BRA day? Why do we need a day to celebrate bras?
BRA Day actually stands for Breast Reconstruction Awareness Day, and the second annual event takes place on October 16, during Breast Cancer Awareness month.
Why do we need to raise awareness of breast reconstruction? Surely, all women are educated about their options at the time of diagnosis? Each year more than 296,000 American women face breast cancer, but up to 70 percent of American women don’t receive information about reconstructive options when being treated for breast cancer. BRA Day is designed to promote education, awareness, and access to breast reconstruction after mastectomy.
Today, there are many different breast reconstruction options, which can be tailored to each woman’s individual body, preferences, and cancer type. Most women choose either “flap” reconstruction using tissue from the abdomen or elsewhere on their bodies, or implant reconstruction. New choices are available and include nipple-sparing mastectomies with one stage direct–to-implant reconstruction, microsurgical breast reconstruction, and building a breast with a woman’s own fat. There are now also options for lumpectomy reconstruction that may prevent the asymmetry that can result from breast cancer treatment. The Women’s Health and Cancer Rights Act of 1998 is a federal law that ensures that insurance companies offer benefits for breast reconstruction, nipple reconstruction, and balancing procedures on the opposite breast to improve symmetry.

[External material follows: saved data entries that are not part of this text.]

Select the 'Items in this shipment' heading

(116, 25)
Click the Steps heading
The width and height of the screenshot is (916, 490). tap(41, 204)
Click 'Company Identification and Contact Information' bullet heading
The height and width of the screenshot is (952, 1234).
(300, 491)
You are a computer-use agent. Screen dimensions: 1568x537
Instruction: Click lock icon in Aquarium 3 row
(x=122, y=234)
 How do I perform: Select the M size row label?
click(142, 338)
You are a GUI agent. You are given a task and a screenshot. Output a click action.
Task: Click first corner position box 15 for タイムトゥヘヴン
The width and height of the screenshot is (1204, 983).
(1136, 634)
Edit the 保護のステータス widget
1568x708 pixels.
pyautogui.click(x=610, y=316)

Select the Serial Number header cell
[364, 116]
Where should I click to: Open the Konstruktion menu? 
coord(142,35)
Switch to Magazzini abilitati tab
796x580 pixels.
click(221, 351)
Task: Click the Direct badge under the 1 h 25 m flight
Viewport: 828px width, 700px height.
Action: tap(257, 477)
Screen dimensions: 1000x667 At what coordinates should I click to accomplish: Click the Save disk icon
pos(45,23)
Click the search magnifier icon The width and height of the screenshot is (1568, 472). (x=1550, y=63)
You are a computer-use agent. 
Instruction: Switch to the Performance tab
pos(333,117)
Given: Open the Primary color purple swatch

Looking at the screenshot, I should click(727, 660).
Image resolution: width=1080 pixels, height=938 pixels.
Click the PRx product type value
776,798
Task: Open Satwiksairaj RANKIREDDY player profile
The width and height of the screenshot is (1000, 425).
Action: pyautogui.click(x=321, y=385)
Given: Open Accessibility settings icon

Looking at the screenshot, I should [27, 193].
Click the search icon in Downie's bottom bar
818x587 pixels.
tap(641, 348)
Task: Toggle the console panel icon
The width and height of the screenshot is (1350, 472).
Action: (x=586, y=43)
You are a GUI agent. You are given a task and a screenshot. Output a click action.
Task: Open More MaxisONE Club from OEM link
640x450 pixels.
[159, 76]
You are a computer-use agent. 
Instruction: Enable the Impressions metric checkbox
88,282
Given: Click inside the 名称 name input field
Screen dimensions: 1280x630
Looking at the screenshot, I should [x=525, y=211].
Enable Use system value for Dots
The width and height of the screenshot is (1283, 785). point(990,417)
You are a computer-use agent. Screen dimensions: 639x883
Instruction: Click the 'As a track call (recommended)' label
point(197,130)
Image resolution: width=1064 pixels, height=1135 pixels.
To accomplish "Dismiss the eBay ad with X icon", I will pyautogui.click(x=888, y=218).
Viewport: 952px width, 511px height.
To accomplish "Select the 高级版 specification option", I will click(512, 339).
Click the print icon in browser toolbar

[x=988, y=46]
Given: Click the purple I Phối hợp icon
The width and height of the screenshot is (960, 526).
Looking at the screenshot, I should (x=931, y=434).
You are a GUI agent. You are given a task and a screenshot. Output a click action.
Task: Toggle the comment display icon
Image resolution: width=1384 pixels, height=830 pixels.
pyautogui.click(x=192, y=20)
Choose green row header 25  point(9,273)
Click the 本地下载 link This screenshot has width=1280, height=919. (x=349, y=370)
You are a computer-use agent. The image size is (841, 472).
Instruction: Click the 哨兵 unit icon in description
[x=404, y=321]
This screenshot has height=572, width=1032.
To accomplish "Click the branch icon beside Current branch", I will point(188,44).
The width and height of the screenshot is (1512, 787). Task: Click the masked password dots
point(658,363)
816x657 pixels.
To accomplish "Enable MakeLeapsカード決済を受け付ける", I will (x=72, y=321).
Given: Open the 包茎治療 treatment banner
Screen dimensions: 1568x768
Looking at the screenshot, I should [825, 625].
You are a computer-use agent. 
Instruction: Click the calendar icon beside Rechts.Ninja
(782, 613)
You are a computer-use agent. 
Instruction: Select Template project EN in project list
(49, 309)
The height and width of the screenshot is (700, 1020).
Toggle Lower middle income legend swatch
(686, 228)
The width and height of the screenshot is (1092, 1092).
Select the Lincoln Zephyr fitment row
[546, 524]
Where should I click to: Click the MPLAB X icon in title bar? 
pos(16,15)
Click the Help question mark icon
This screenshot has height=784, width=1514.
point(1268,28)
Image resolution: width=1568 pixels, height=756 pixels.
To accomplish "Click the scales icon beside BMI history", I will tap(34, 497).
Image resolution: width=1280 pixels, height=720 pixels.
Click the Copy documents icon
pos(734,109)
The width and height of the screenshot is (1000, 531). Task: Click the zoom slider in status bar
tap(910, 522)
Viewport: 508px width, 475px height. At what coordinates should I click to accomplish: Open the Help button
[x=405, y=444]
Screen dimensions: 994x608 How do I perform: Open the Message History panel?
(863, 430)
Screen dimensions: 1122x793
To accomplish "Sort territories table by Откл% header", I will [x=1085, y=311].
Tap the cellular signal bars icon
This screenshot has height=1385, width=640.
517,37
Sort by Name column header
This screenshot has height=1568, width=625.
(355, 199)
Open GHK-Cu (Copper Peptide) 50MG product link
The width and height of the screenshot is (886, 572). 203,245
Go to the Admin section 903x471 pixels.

At the University of Vermont Medical Center, we believe that breast reconstruction can be part of a comprehensive approach to breast cancer. Studies show that women who have breast reconstruction have improvements in psychological, sexual, and social well-being. Not every woman will choose reconstruction as part of her treatment, but each woman deserves to be educated about her options.
The team approach to breast cancer treatment is alive and well here at the UVM Medical Center. We believe that teaming up allows us to provide a comprehensive approach to breast cancer. Integral to this cohesiveness is a weekly breast tumor board meeting that involves breast surgeons, oncologists, radiation oncologists, plastic and reconstructive surgeons, radiologists, pathologists, geneticists, nurses, clinical trial specialists, and more. This team approach ensures that key issues about each patient’s treatment are discussed and agreed upon so they can be communicated to the patient, helping each patient make the decision that’s right for her.